What you will do:
Some of the lines below need repeating. Reproduce exactly those between the lines holding "The height and width of the screenshot is (812, 1489)." and "You are a GUI", inclusive.

#### Supplied material ####

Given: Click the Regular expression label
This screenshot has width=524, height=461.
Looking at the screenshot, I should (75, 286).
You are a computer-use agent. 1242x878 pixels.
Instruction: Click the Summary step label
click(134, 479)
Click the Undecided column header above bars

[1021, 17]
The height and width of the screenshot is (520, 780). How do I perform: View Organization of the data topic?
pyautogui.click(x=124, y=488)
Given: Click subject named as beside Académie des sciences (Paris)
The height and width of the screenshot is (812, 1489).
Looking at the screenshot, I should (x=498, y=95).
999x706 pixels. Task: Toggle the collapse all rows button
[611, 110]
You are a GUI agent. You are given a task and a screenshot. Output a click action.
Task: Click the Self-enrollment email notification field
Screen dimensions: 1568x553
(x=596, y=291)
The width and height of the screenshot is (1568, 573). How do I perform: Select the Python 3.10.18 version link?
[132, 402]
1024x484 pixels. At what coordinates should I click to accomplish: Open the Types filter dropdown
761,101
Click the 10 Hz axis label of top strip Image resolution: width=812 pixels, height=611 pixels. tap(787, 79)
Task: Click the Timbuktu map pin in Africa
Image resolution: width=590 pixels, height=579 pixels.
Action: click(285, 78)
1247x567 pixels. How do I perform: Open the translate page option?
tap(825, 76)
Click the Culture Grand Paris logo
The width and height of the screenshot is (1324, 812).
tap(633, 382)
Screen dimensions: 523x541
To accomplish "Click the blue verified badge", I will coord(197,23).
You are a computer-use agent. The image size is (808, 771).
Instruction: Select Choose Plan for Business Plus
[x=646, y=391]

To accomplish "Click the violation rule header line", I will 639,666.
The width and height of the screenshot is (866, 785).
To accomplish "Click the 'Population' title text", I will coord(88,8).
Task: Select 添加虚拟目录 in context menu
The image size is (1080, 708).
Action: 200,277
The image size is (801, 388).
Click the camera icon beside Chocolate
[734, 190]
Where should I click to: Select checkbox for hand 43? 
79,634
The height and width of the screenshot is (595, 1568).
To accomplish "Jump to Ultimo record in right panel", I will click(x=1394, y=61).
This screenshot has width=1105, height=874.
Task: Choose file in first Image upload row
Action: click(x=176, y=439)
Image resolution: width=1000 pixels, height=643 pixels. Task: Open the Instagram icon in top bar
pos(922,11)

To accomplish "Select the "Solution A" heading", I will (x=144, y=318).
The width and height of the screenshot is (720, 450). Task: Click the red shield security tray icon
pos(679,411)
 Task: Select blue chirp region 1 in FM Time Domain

####

Exercise response:
The height and width of the screenshot is (812, 1489).
Looking at the screenshot, I should (x=498, y=95).
999x706 pixels. Task: Toggle the collapse all rows button
[611, 110]
You are a GUI agent. You are given a task and a screenshot. Output a click action.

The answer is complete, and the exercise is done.